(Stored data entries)
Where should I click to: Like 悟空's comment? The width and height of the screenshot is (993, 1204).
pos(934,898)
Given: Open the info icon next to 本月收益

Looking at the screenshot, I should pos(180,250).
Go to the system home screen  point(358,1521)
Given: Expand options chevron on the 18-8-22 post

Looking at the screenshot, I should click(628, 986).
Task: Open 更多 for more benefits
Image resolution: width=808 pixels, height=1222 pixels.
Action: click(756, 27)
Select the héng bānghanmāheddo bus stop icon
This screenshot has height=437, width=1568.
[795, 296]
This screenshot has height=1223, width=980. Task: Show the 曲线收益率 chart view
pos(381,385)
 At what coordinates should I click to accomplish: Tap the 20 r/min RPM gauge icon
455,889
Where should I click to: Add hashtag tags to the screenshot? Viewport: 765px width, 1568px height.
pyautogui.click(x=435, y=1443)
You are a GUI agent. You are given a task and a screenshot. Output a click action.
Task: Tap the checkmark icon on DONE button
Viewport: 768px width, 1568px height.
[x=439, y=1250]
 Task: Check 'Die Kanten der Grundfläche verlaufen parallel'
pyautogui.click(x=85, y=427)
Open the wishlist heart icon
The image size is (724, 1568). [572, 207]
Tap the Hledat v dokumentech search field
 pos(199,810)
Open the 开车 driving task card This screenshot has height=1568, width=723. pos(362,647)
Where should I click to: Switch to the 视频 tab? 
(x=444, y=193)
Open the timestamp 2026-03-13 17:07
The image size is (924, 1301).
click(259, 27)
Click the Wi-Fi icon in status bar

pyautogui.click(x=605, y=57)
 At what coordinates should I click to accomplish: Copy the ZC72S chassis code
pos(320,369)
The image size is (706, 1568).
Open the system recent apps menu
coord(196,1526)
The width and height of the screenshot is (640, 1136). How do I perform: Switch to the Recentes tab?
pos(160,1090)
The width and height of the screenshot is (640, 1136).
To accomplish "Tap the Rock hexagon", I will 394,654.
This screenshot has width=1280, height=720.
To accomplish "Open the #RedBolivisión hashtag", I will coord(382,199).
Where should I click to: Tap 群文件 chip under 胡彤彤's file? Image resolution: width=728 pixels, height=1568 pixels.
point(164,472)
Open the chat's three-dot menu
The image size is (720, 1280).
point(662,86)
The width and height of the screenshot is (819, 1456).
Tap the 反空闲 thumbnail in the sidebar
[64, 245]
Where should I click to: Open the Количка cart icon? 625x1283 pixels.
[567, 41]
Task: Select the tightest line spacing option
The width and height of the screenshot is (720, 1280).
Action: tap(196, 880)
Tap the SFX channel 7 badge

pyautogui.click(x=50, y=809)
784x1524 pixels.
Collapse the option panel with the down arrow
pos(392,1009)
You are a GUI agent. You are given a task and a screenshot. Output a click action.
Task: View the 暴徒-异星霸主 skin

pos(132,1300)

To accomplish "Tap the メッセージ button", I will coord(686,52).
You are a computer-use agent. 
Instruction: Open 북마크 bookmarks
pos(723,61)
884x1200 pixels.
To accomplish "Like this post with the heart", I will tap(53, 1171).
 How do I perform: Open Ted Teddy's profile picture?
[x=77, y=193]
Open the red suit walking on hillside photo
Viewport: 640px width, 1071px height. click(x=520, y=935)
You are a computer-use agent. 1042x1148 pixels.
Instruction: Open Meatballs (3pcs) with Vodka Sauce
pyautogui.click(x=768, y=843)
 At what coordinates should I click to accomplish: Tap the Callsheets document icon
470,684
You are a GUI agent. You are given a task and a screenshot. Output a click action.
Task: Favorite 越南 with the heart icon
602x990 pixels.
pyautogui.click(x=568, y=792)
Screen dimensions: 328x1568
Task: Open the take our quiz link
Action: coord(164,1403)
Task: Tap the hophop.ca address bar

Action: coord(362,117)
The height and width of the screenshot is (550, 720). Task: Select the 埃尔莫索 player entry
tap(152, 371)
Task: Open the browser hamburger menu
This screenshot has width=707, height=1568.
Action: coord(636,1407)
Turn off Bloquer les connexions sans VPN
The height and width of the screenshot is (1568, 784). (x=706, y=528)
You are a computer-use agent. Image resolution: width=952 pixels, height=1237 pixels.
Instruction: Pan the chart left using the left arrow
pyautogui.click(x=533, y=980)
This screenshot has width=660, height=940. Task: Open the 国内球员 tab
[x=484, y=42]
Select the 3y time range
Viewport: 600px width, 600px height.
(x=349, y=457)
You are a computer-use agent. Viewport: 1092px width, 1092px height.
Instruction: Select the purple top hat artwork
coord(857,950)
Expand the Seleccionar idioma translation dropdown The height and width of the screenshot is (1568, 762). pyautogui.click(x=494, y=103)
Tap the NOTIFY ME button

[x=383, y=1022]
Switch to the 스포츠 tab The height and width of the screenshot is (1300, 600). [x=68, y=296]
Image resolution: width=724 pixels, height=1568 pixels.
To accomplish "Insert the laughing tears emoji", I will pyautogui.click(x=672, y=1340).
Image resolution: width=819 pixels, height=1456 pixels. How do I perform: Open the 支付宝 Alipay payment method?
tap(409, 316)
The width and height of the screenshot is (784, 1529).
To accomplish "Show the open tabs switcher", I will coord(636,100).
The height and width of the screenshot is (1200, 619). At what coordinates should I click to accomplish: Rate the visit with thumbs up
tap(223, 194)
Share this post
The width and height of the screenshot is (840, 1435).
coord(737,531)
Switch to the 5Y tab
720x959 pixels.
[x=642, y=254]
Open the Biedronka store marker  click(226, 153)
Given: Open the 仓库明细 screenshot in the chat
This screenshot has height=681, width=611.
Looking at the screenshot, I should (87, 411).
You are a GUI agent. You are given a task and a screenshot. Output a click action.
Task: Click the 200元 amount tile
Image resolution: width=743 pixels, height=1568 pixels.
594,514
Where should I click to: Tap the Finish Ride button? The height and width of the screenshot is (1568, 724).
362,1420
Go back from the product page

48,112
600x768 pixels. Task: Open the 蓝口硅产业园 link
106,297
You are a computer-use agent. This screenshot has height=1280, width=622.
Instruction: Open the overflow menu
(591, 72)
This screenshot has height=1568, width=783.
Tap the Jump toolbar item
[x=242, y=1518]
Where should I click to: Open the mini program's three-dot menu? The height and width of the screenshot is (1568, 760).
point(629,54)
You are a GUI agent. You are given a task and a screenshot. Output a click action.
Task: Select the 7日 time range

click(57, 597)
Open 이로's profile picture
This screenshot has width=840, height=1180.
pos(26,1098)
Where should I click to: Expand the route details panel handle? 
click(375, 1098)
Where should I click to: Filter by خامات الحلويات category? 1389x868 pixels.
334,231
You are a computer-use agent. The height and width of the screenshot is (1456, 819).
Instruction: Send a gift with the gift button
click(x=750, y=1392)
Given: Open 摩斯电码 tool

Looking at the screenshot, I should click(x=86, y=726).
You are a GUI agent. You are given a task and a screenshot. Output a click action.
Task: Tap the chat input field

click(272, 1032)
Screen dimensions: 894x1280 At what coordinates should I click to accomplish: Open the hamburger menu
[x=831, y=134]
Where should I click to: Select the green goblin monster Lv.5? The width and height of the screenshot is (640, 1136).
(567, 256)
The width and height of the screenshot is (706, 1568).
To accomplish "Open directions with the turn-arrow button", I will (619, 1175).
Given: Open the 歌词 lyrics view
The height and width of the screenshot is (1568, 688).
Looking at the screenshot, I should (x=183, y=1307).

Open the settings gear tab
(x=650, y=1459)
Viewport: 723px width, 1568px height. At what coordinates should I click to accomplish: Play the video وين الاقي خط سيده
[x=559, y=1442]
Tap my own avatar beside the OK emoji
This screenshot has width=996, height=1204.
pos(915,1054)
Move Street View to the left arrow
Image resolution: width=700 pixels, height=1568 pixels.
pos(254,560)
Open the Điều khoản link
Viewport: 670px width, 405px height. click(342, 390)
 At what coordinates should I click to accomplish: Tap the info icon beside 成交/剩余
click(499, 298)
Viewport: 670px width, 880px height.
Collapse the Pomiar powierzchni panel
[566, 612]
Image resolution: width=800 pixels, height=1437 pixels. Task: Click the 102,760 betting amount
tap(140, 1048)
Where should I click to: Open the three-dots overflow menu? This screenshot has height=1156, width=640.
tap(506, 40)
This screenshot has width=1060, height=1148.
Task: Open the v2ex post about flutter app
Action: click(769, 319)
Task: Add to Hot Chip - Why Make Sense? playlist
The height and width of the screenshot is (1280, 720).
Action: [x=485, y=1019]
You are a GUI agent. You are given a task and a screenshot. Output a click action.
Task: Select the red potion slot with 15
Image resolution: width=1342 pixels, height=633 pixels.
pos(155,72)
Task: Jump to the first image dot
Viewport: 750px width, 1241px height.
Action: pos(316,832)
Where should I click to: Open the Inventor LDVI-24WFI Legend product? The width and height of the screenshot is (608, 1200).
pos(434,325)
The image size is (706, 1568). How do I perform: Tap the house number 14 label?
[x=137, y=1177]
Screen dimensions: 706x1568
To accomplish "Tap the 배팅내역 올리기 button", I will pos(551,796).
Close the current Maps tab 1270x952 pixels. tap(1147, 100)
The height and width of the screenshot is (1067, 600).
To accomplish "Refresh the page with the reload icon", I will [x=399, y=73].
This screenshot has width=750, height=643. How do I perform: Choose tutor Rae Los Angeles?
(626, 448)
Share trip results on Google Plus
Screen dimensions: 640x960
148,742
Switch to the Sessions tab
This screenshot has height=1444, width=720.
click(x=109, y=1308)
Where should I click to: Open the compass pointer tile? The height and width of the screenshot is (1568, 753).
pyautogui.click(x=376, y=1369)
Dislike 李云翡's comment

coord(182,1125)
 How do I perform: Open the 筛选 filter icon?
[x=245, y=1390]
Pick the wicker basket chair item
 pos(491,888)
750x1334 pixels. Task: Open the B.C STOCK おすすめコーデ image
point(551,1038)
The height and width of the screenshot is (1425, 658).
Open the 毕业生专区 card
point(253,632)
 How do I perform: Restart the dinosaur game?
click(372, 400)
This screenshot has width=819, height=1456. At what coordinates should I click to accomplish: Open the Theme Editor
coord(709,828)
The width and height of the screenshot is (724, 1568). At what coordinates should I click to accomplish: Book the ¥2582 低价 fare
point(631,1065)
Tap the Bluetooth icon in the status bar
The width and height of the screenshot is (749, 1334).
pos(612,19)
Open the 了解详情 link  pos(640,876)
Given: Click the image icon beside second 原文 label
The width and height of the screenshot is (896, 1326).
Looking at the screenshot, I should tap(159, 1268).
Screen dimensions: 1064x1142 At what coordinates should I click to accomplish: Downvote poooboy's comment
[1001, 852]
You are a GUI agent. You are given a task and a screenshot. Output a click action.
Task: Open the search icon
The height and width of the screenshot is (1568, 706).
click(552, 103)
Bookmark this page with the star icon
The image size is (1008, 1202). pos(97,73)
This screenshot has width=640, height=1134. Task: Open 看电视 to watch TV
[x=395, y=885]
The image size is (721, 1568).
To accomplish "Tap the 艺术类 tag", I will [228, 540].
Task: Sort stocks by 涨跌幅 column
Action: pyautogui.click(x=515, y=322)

• WORK TO COMPLETE
Please reproduce the data starting at the very first line and ending at the line that contains "pos(320,369)", changing "checkmark" to "tick" and leaving everything else as it is.

• RESULT BELOW
Where should I click to: Like 悟空's comment? The width and height of the screenshot is (993, 1204).
pos(934,898)
Given: Open the info icon next to 本月收益

Looking at the screenshot, I should pos(180,250).
Go to the system home screen  point(358,1521)
Given: Expand options chevron on the 18-8-22 post

Looking at the screenshot, I should click(628, 986).
Task: Open 更多 for more benefits
Image resolution: width=808 pixels, height=1222 pixels.
Action: click(756, 27)
Select the héng bānghanmāheddo bus stop icon
This screenshot has height=437, width=1568.
[795, 296]
This screenshot has height=1223, width=980. Task: Show the 曲线收益率 chart view
pos(381,385)
 At what coordinates should I click to accomplish: Tap the 20 r/min RPM gauge icon
455,889
Where should I click to: Add hashtag tags to the screenshot? Viewport: 765px width, 1568px height.
pyautogui.click(x=435, y=1443)
You are a GUI agent. You are given a task and a screenshot. Output a click action.
Task: Tap the tick icon on DONE button
Viewport: 768px width, 1568px height.
[x=439, y=1250]
 Task: Check 'Die Kanten der Grundfläche verlaufen parallel'
pyautogui.click(x=85, y=427)
Open the wishlist heart icon
The image size is (724, 1568). [572, 207]
Tap the Hledat v dokumentech search field
 pos(199,810)
Open the 开车 driving task card This screenshot has height=1568, width=723. pos(362,647)
Where should I click to: Switch to the 视频 tab? 
(x=444, y=193)
Open the timestamp 2026-03-13 17:07
The image size is (924, 1301).
click(259, 27)
Click the Wi-Fi icon in status bar

pyautogui.click(x=605, y=57)
 At what coordinates should I click to accomplish: Copy the ZC72S chassis code
pos(320,369)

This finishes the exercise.